Is there a notion of congruence relation for essentially algebraic structures?

Question

In universal algebra there is the notion of congruence relation: Consider a (1-sorted) algebraic structure, i.e. a set $A$ with a bunch of finitary operations $f_i$ satisfying equations.

A congruence relation is an equivalence relation $\sim$ on $A$ such that the operations on $A$ produce well-defined operations on the set $A/\sim$ of equivalence classes by applying them to representatives. I.e. for any operation $f$ on $A$ the operation $\bar{f}$ on $A/\sim$ given by $\bar{f}([x_1],...,[x_n]):=[f(x_1,...x_n)]$ is well-defined, i.e. if $x_1 \sim y_1, ... , x_n \sim y_n$ then $f(x_1,...,x_n) \sim f(y_1,...,y_n)$ for all operations $f$ of the given structure. Thus these relations are the right ones to form quotients inside the given category of algebraic structures.

An essentially algebraic structure is a (if 1-sorted) or several (if many-sorted) sets with partially defined operations satisfying equational laws, where the domain of any given operation is a subset defined by equations between previously defined operations (equivalenty: it is a $Set$-model of a finite limit sketch). The standard example are categories, where one has three global operations, identity, source and target, and a partial operation, composition, defined only for certain pairs of morphisms.

My question is: Is there a notion of congruence relation for these more general algebraic structures? E.g. one equivalence relation on each set satisfying the analogous properties to the above? If so have these "congruence relations" been studied, do they e.g. form lattices?

Motivation: Just curiosity really. I asked myself this question, after reading this MO-question of Colin Tan, which might be a special case. He asks whether there is a way to collapse two objects in a category. If there was a lattice of congruence relations on a category, there might be the congruence relation generated by the relation which identifies just the two objects (this would of course mean to treat categories in an "evil", non-two-categorical way, but that was what the question sounded like to me). Googling did reveal nothing, so I ask you people...

Answer 1

As Finn says, lfp categories have all coequalizers. However, there is a fly in the ointment. In set-models of algebraic theories, the underlying functor preserves the congruences and the quotients of the congruences. This means that a congruence is an equivalence relation on the underlying set and the quotient alegbraic structure has underlying set the set-quotient of the congruence. This is true even in many sorted algebraic theories.

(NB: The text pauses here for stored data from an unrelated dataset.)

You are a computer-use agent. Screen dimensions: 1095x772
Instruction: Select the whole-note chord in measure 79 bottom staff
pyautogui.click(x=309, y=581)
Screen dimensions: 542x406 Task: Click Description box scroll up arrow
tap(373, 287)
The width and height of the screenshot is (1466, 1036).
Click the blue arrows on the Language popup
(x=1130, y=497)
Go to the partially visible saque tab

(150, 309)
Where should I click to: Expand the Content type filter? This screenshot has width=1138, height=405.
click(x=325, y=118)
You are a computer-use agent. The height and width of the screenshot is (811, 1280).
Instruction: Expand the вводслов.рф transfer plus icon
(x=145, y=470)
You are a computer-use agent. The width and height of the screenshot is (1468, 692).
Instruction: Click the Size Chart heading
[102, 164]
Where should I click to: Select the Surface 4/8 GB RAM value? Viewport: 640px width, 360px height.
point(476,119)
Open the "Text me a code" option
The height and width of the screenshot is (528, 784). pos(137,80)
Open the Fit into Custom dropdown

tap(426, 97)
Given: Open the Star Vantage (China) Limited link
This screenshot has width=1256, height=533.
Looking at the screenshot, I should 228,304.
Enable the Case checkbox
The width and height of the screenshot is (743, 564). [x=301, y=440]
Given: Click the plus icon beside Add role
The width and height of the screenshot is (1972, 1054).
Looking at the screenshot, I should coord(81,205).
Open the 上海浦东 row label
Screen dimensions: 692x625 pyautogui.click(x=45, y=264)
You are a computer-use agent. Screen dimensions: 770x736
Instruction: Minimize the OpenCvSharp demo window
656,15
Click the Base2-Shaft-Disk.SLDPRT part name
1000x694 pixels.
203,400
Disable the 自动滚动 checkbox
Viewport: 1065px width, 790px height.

But in models of finite limit sketches the quotient can blow up. The quotient need not be a structure whose underlying set is the quotient of the equivalence relation on the underlying set. An example of this happens in the category of small categories when you merge nonisomorphic objects. All of a sudden arrows may compose that didn't meet each other before, creating new arrows. (So the underlying set of arrows in the quotient is not the quotient of the congruence on the underlying set.)

This is spelled out and proved in Toposes, Triples and Theories, by Michael Barr and Charles Wells, in Theorem 4.1 of Chapter 8. In that theorem, "LE" means "Finite Limits" and "EE" means "effective equivalence relations whose quotients are preserved by the underlying set functor". This book is available for free on the internet -- just google it. Exercises EEPO and ORTHODOX give specific examples of that behavior. I think there is a specific example for small categories somewhere but at the moment I can't find it.

ADDED: The specific example is in section 1.8, exercise CBB. Section 1.8 talks about effective equivalence relations in general and calls them congruences.

Answer 2

There is an internal definition of congruence (q.v.) that works for any category. The categories of (Set-)models of finite limit sketches are exactly the locally finitely presentable categories, which are cocomplete, so any congruence therein has a coequalizer (= quotient). I don't know off the top of my head whether congruences in lfp categories in particular have been studied, though.